Europe’s first registered microbe-collection
The Leibniz Institute DSMZ is the first collection of microorganisms in Europe that meets the requirements of the Nagoya Protocol. It eases the bureaucratic effort for researchers.
Microbes, fungi and bacteria are important resources for the bioeconomy. All three of them can be used either for degradation processes of biological material as for instance in a biogas plant, or for the production of materials or vegan food. However, the use and above all the international exchange of these resources is subject to strict legal requirements.
Profit shares for countries of origin
In October 2014, the Nagoya Protocol came into effect in order to regulate the international use of genetic resources fairly. The Nagoya Protocol is a binding treaty under international law, regulating the implementation of the objectives of the UN Convention on Biological Diversity (CBD). This Protocol defines the rules on "access to genetic resources and the fair and equitable sharing of benefits arising from their use". The reason: Agricultural biodiversity and thus genetic diversity is often higher in developing countries than in industrialised countries. In the past, however, genetic resources from developing countries have been used and patents have been developed without obtaining the consent of the countries of origin and without sharing any profits with them.

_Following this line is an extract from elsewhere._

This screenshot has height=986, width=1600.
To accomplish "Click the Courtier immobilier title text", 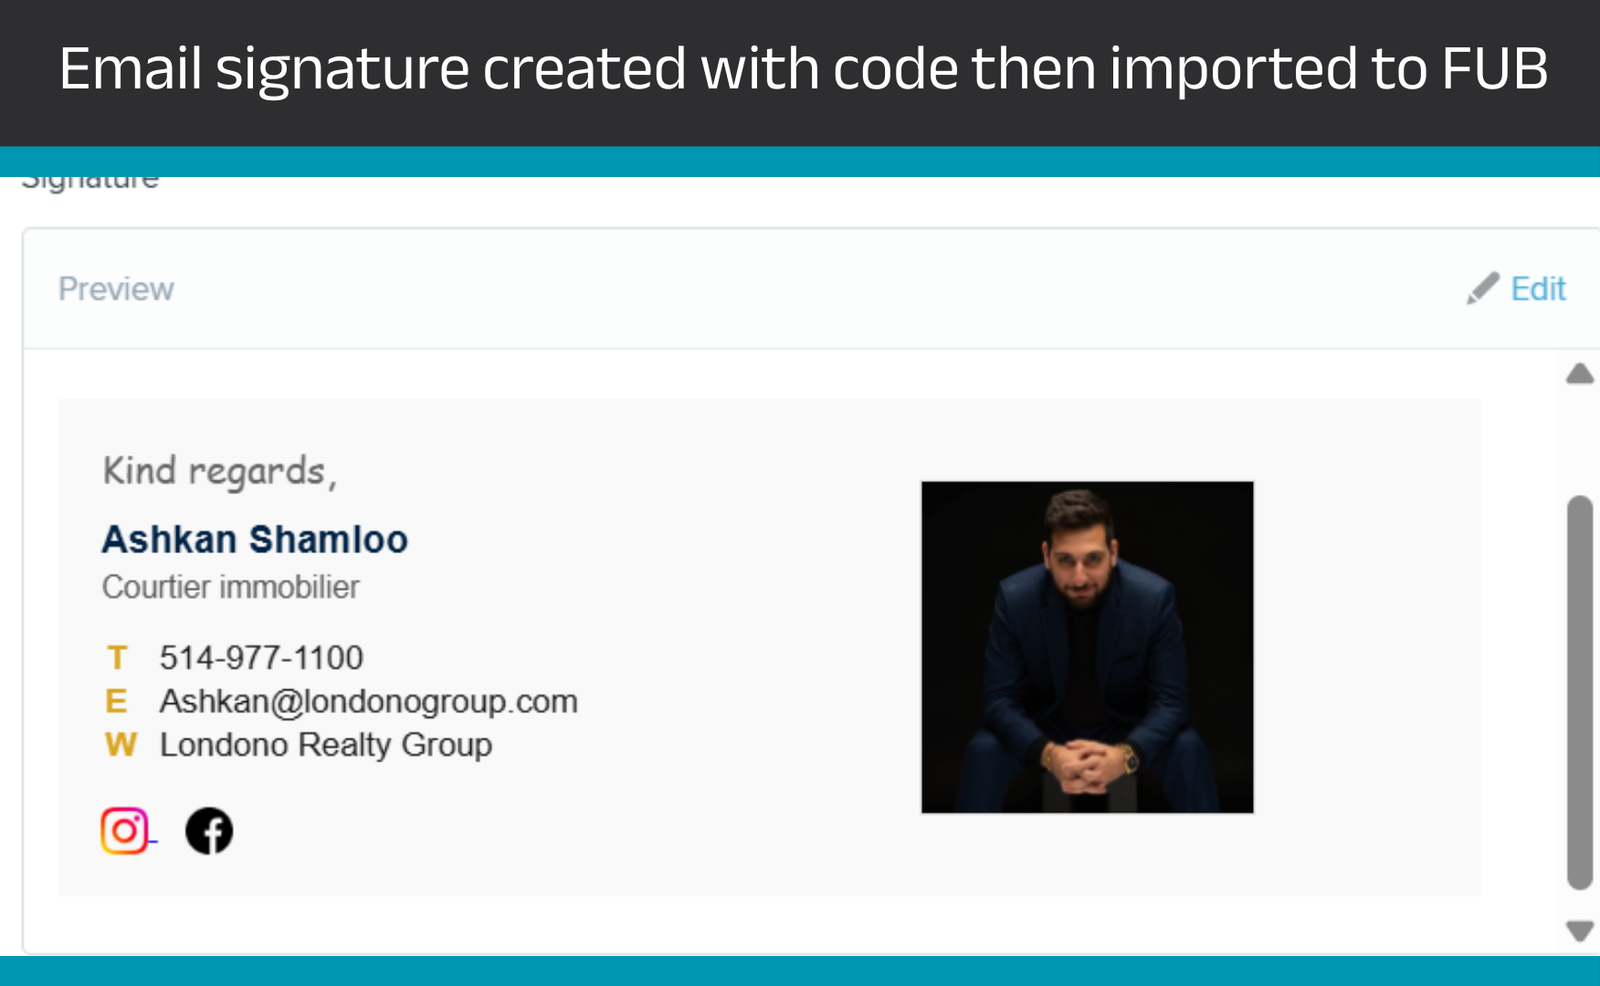I will point(231,587).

Leibniz DSMZ is first resource centre to be entered in European register of collections
Since July of 2016 the according enforcement law in in effect in Germany. The Leibniz Institute DSMZ (Deutsche Sammlung von Mikroorganismen und Zellkulturen GmbH) is now the first biological resource centre ever to be entered in the European register of collections. This means that the DSMZ now officially meets the requirements of the Nagoya Protocol, by taking care of two essential tasks for customers: 1) reviewing whether a biological resource falls within the scope of the Nagoya Protocol, and 2) checking if all required documents and approvals are on hand. “Anyone who orders a bacterial strain, fungus, or other microorganism from the DSMZ can be assured they have met the due diligence requirements of the Nagoya Protocol with that purchase,” explains Jörg Overmann, Managing Director of the DSMZ.
DSMZ reduces bureaucratic hurdles for scientists
“In principle, every scientist is obligated to personally determine what applies in a country and which permits need to be obtained,” Overmann says. “The Nagoya Protocol has made it considerably more difficult for scientists to work with bacteria or fungi cultures, which are among the most utilizable resources in the life sciences. Many underestimate the additional effort of obtaining Nagoya-related permission.” As a Registered Collection, the DSMZ now can offer customers pre-screened, pre-approved resources with the accompanying documentation and with no additional effort for the customers. “We are offering a unique service to the scientific community,” Overmann explains. “We have reduced the bureaucratic hurdles considerably so that scientists can once again focus on research.”
More than 40,000 microorganisms are registered
With the exception of a few plant cell lines, the “registered” status applies to all of the more than 40,000 microorganisms, cultures, and DNA listed by the DSMZ in its official catalogue that fall under the regulations of the Nagoya Protocol. Over the last few months, the DSMZ reviewed all of its resources, updated its entire catalogue, and adapted its ordering processes and quality control in order to comply with the requirements of EU Directive 511/2014 for acceptance into the register. The application was reviewed and approved by the German Federal Agency for Nature Conservation (BfN), Germany’s enforcement authority for the Nagoya Protocol.